3) Midterm elections: He wasn’t on any of the ballots, but the 2014 midterm elections turned into a referendum on President Barack Obama’s performance in office. Voters gave Republicans a decisive victory as they took control of the Senate and padded their lead in the House.   

2) The death of Robin Williams: His legions of fans were shocked and saddened when it was revealed that the comic genius and Oscar-winning actor had taken his own life. Williams, 63, had battled depression and substance abuse throughout his life. It was revealed after his death that he was also in the early stages of Parkinson’s disease.

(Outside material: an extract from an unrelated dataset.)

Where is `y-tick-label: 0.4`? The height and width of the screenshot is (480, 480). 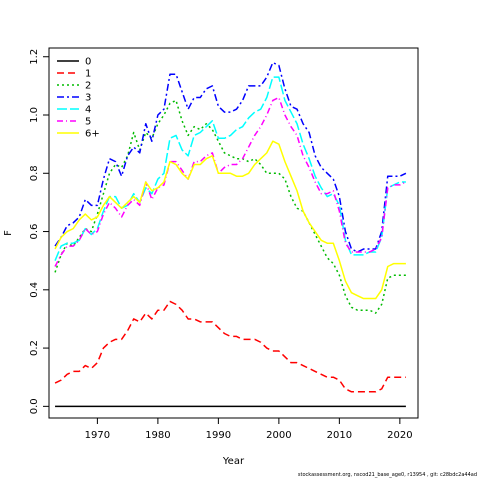 y-tick-label: 0.4 is located at coordinates (34, 290).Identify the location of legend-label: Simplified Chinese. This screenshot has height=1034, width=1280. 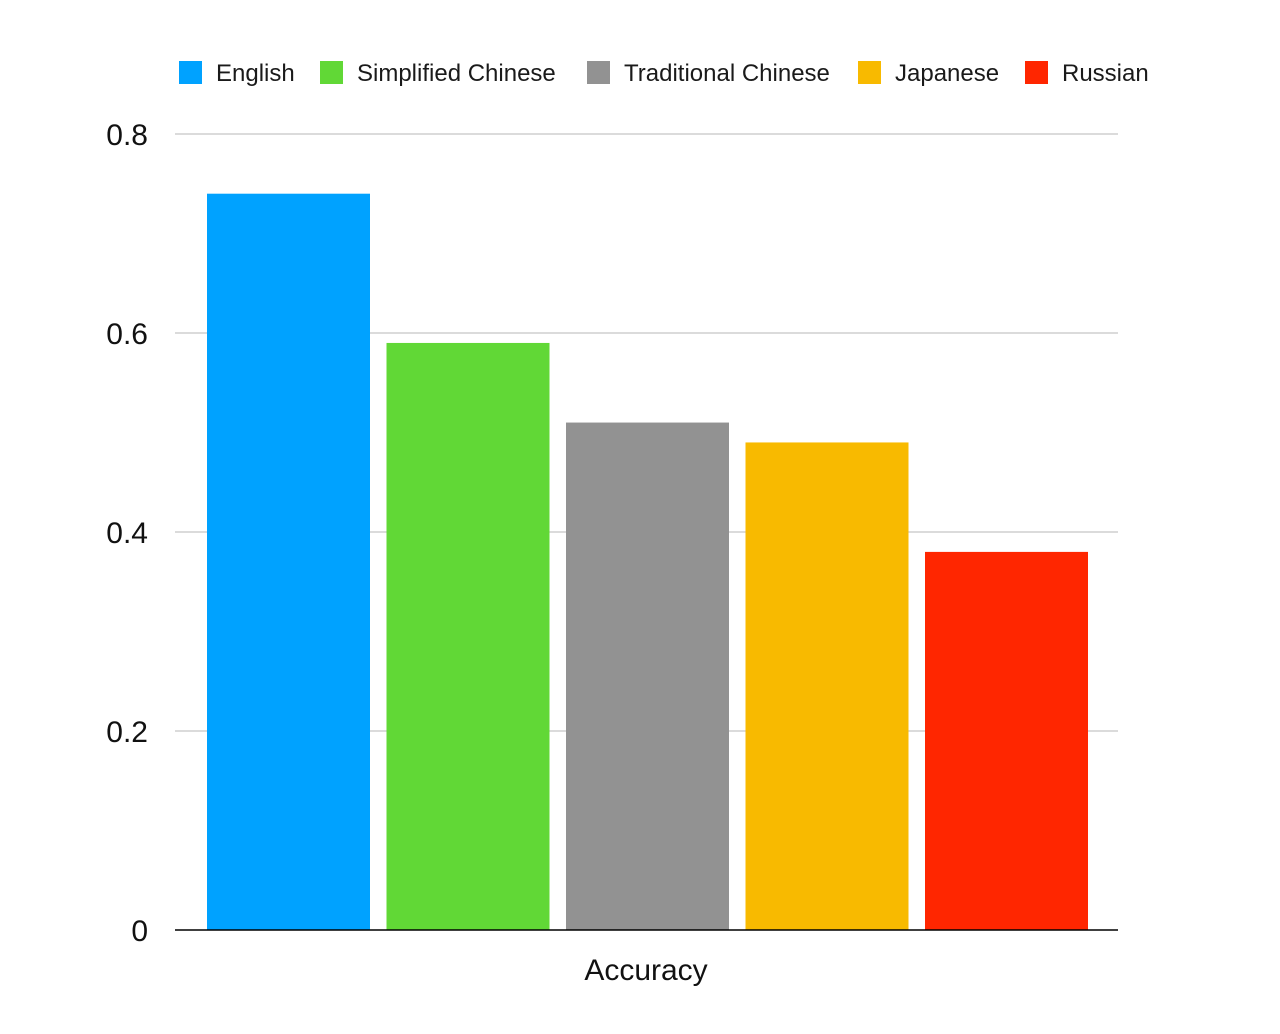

1) Ebola epidemic: It started with just a few cases in Guinea, and became the deadliest outbreak of Ebola on record. The virus spread throughout West Africa, claiming more than 5,000 lives. In September, the first case of the disease in the United States was diagnosed at Texas Presbyterian Hospital. Thomas Eric Duncan, a Liberian citizen who had recently arrived in the United States, died of complications from Ebola. Two nurses who treated him also contracted the virus but recovered. Duncan’s death raised serious questions about the capacity of U.S. hospitals to effectively treat the disease and to protect health care workers treating the infected.